EXERCISE OBJECTIVE: Reproduce every one of the following lines verbatim, leaving out the pictures.

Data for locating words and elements
○ ○ ○
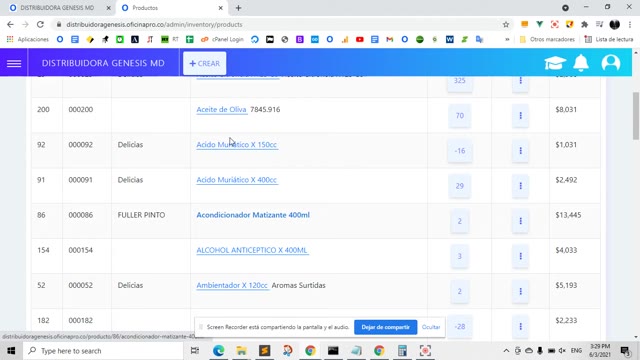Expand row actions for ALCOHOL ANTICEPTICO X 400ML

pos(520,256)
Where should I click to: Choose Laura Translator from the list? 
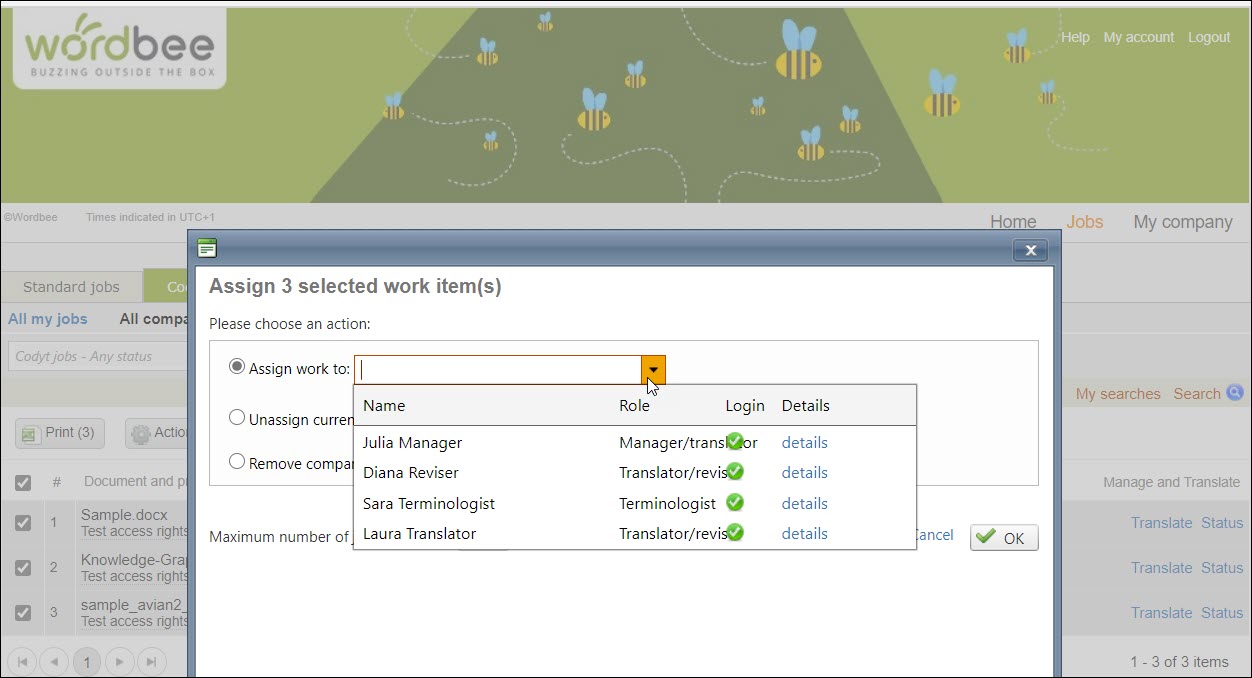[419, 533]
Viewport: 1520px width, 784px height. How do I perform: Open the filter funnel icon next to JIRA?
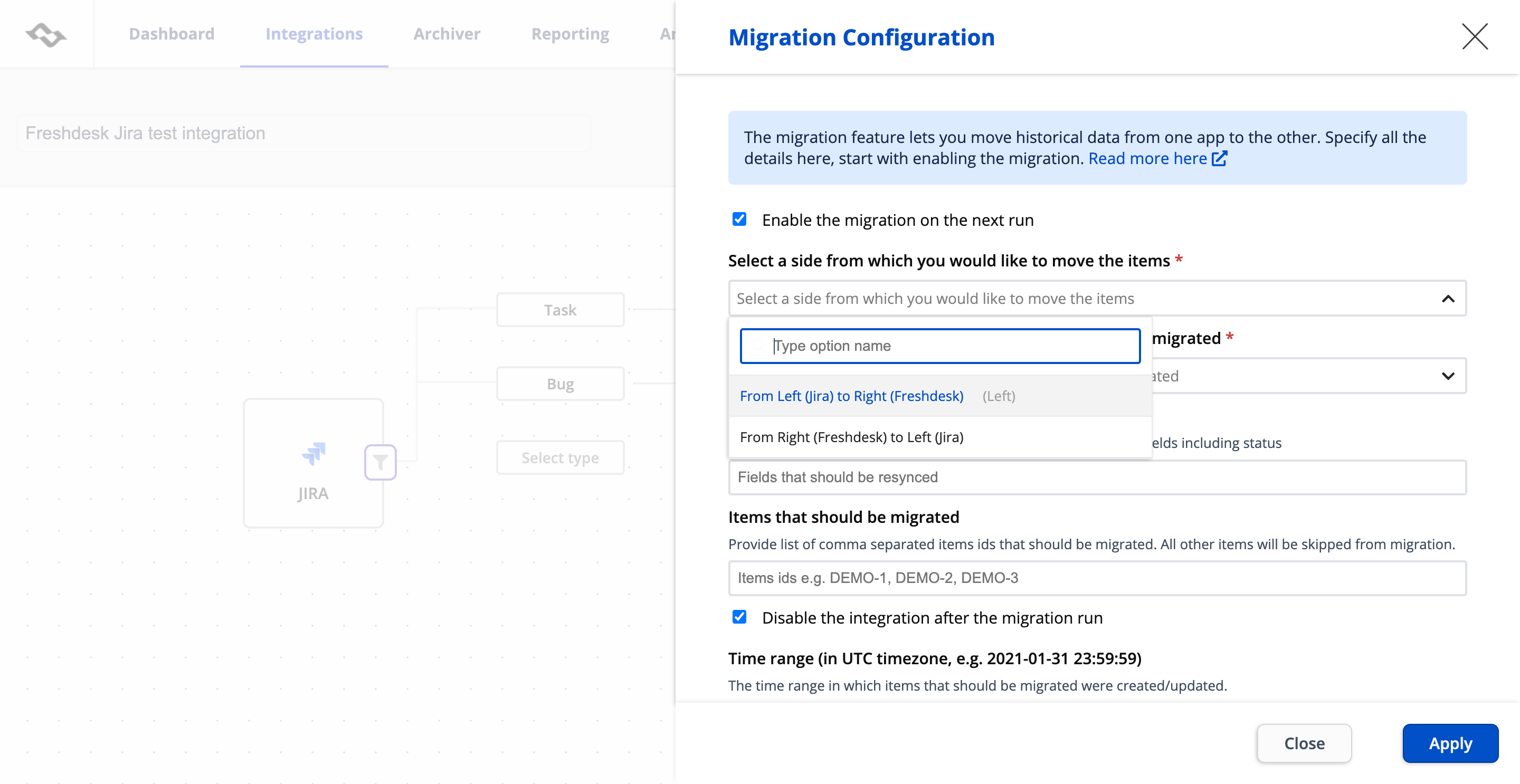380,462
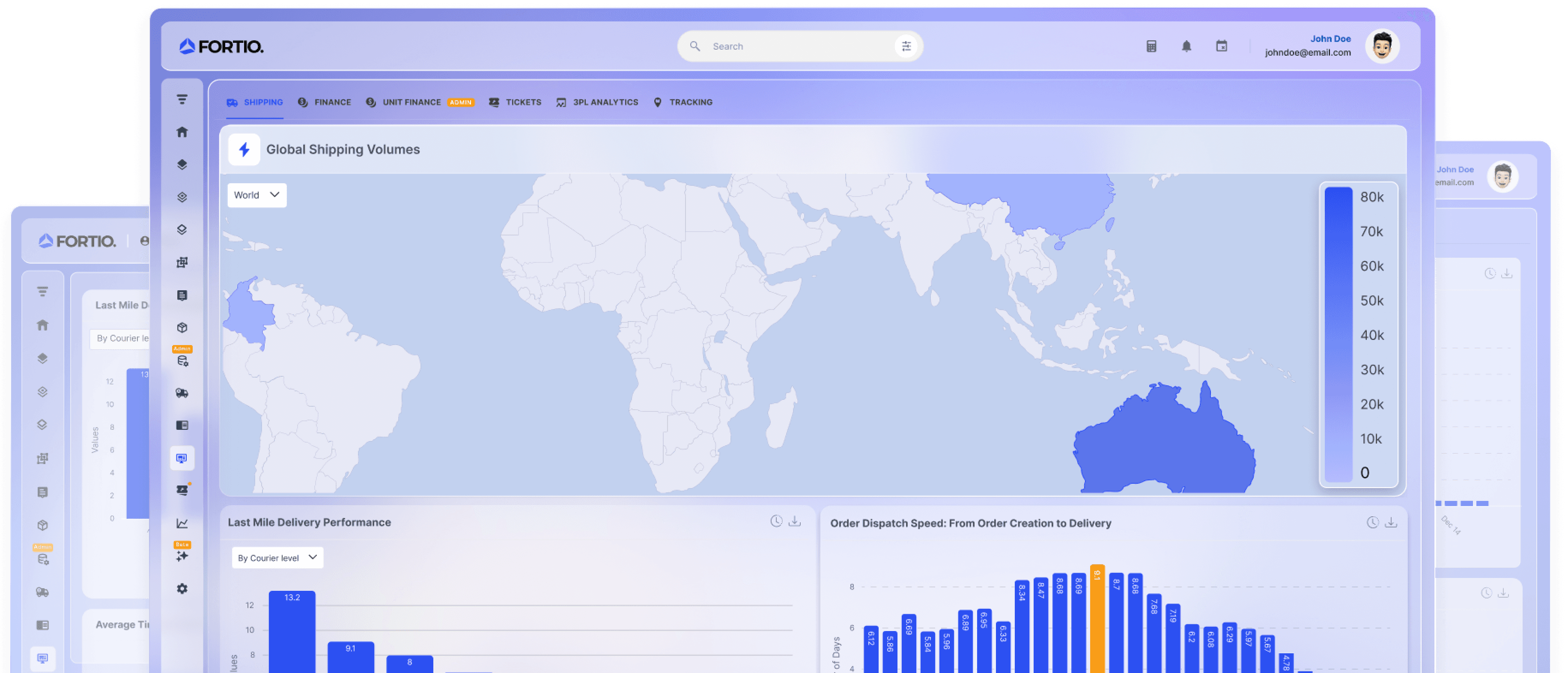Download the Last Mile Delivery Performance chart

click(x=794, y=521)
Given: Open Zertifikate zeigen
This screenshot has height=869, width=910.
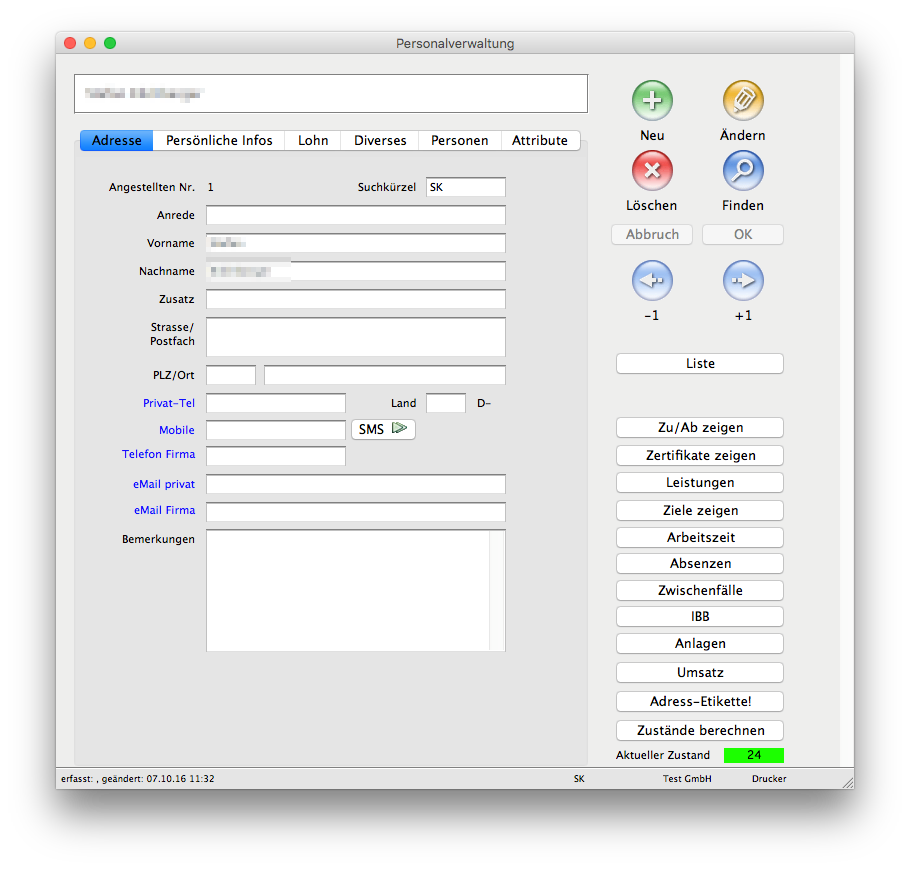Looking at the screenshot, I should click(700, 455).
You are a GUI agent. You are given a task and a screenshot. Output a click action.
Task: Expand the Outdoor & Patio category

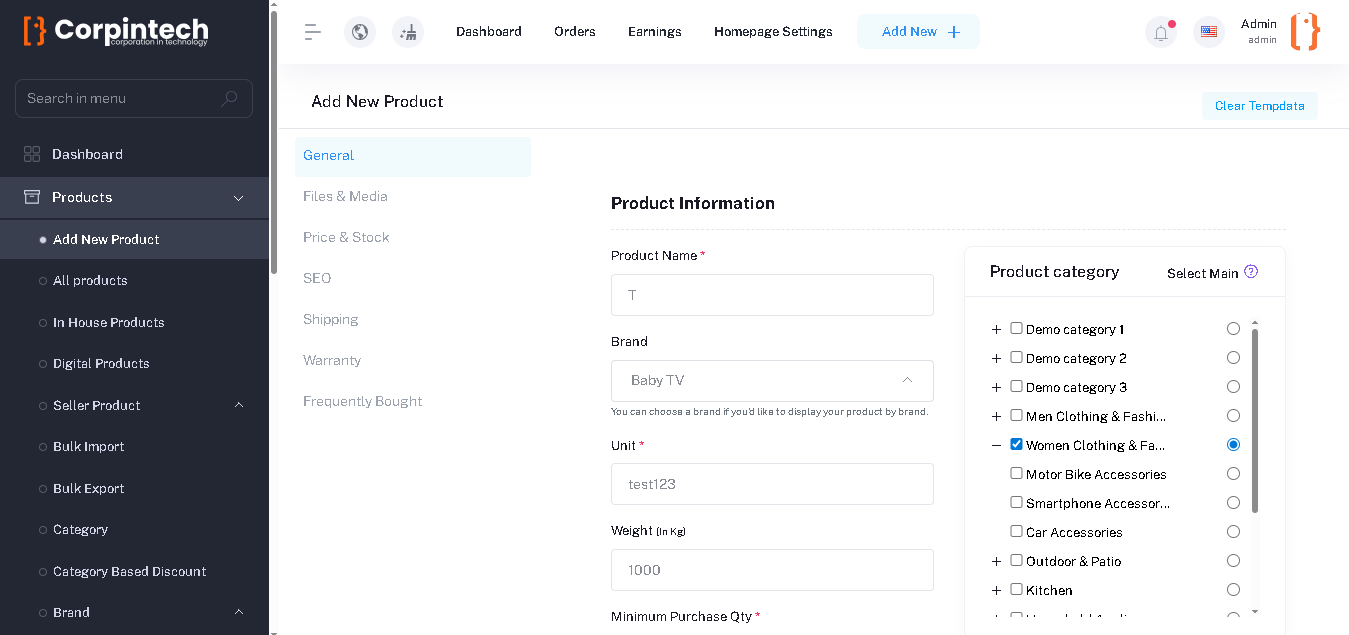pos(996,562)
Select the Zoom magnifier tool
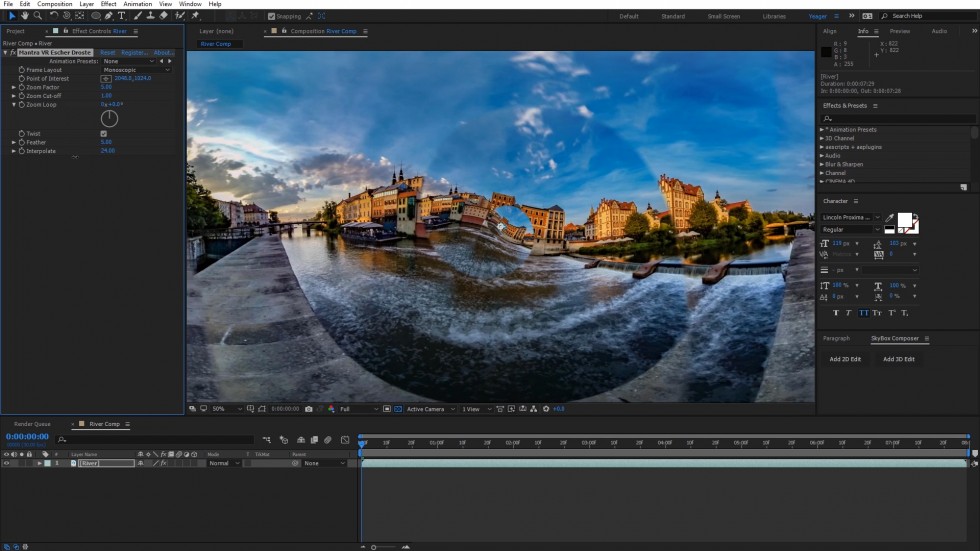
○ ○ ○
RESULT OF THE EXERCISE:
Expand row actions for ALCOHOL ANTICEPTICO X 400ML

pos(520,256)
Where should I click to: Choose Laura Translator from the list? 
[419, 533]
Viewport: 1520px width, 784px height. How do I perform: Open the filter funnel icon next to JIRA?
380,462
Download the Last Mile Delivery Performance chart

click(x=794, y=521)
Given: Open Zertifikate zeigen
This screenshot has height=869, width=910.
Looking at the screenshot, I should click(700, 455).
You are a GUI agent. You are given a task and a screenshot. Output a click action.
Task: Expand the Outdoor & Patio category

pos(996,562)
Select the Zoom magnifier tool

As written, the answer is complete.